Kita ketahui semua bahwasanya saat Idul Adha sangat
dianjurkan untuk menyembelih hewan kurban bagi yang mampu. Sudah menjadi
pengetahuan umum di Indonesia ini, berkurban dengan menyembelih sapi atau
kambing. Namun ada budaya yang terbilang unik di Kudus Jawa Tengah dalam
pelaksanaan ibadah kurban, kurban
dilaksanakan dengan menyembelih kerbau sebagai pengganti sapi. Budaya tersebut
bukanlah kali pertama, namun sudah menjadi tradisi masyarakat Kudus, sejak
ratusan tahun silam.
Memang Kudus selain dikenal dengan industri rokok, juga di
kenal dengan kota religius dan berbudaya, terbukti dengan dua makam wali
diantara wali Sembilan, yakni Raden Ja’far Shodiq (Sunan Kudus) dan Raden Umar
Said (Sunan Muria).
Jauh sebelum Islam datang, kota Kudus dahulu hanyalah sebuah
hutan belantara yang tidak berpenghuni. Namun, setelah muncul kerajaan
Majapahit dan Kudus menjadi bagian dari wilayah Majapahit, satu persatu orang
mulai datang ke hutan itu dan bermukim di sana.
Majapahit merupakan salah satu kerajaan Hindu di Pulau Jawa.
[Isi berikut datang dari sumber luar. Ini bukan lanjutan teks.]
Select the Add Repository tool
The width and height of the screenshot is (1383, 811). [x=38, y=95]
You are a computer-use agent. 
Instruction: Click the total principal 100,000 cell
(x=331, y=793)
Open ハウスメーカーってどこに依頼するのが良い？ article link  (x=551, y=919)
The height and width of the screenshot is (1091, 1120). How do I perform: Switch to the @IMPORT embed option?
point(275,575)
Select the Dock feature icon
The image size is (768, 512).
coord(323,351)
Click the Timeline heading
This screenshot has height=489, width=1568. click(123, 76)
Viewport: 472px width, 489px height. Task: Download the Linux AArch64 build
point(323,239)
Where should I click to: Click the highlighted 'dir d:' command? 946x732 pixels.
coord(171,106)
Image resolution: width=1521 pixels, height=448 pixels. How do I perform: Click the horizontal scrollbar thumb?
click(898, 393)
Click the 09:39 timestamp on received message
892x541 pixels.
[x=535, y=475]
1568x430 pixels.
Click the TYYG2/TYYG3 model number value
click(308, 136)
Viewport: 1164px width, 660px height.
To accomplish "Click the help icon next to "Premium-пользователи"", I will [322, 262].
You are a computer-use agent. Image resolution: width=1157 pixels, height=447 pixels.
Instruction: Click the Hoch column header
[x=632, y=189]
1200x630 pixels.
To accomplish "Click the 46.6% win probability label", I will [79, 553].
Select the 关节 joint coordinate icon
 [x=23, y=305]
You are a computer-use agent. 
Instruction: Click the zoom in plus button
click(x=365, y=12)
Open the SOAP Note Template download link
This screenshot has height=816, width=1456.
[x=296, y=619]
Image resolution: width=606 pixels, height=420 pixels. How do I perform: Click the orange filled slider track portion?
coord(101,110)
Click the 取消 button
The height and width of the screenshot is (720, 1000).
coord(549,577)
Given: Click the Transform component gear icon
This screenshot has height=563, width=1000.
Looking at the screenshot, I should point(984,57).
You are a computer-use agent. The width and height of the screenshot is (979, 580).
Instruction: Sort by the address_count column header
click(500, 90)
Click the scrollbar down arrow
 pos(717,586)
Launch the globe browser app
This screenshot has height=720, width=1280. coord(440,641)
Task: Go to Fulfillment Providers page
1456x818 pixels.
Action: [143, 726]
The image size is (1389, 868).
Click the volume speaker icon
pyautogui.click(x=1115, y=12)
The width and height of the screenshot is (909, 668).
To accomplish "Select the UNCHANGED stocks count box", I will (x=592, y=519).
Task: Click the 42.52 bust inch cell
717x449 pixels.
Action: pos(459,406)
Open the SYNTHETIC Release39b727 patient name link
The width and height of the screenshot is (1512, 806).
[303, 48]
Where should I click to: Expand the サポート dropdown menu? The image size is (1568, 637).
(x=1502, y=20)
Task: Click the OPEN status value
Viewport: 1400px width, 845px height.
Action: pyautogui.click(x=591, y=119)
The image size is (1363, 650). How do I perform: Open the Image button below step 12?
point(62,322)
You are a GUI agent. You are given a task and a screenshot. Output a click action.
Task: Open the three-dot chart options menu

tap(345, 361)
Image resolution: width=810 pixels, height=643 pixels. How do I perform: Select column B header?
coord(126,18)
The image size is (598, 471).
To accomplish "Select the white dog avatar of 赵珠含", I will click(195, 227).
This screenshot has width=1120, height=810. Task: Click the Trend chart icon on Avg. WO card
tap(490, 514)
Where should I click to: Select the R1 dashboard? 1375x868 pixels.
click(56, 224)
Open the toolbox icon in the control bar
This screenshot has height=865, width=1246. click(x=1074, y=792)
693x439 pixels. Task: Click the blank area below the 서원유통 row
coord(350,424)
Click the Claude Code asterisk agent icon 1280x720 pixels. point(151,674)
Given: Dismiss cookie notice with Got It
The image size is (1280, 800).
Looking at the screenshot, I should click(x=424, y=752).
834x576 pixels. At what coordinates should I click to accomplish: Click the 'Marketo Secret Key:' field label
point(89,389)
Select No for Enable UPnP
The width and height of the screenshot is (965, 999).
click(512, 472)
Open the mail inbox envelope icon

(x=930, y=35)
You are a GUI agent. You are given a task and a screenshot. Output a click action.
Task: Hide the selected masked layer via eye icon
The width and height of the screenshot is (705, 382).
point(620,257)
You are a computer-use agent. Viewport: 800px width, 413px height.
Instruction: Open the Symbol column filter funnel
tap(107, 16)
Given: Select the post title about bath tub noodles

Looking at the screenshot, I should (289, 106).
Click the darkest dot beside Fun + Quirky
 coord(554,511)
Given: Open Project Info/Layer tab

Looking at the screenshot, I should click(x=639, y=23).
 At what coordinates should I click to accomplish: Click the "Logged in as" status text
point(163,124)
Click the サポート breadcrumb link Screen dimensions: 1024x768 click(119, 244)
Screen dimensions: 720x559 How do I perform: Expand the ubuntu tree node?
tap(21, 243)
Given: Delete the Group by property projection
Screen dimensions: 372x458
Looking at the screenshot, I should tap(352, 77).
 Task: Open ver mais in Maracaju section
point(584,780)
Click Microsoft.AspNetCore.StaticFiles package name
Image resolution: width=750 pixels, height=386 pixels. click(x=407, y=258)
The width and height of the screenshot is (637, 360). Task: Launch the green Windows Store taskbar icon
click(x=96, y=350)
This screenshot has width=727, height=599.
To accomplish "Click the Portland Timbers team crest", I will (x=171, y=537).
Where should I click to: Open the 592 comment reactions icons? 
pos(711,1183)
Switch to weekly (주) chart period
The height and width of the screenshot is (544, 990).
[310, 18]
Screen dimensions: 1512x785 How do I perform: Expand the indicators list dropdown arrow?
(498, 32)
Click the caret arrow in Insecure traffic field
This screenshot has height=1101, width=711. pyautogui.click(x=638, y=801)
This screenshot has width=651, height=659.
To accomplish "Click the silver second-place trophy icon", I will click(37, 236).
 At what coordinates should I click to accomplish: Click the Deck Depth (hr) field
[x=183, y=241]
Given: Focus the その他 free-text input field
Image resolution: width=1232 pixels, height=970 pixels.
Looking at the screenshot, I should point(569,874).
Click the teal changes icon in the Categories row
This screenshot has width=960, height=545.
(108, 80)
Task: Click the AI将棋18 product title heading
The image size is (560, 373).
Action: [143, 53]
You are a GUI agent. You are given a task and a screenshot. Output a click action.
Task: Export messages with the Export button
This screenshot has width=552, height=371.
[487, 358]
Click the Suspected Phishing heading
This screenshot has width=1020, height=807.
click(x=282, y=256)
Jadi, tak heran jika sebelum Islam datang, sebagian besar masyarakat Kudus
memeluk agama Hindu dan sebagian lagi memeluk agama Budha. Hal ini bisa dilihat
dari bentuk menara Kudus yang merupakan akulturasi dari perpaduan Islam, Hindu
dan Budha.
Sebenarnya sebelum Sunan Kudus datang menyebarkan agama
Islam di Kota Kudus, wilayah itu sudah dihuni oleh seorang keturunan Tiongkok
(Cina) bernama The Ling Sing. Kini, nama The Ling Sing lebih dikenal sebagai
Kyai Telingsing dan namanya diabadikan menjadi nama jalan di Kota Kudus. Meski
The Ling Sing adalah seorang Cina muslim, bukan berarti etnis Cina di Kudus
semuanya beragama muslim. Masyarakat Kudus sangat menjunjung tinggi toleransi
beragama. Hal ini terbukti dari keberadaan sebuah klenteng Hok Ling Bio yang
berdiri tak jauh dari masjid menara Kudus.
Setelah Sunan Kudus
datang, proses penyebaran Islam di kota ini sangat cepat. Sunan Kudus
menggunakan pendekatan struktural yaitu dengan cara mengislamkan penguasa atau
ikut terlibat dalam pendirian kekuasaan baru, seperti Kesultanan Demak dan
Cirebon. Selain itu, Sunan Kudus juga menggunakan strategi dakwah yang unik.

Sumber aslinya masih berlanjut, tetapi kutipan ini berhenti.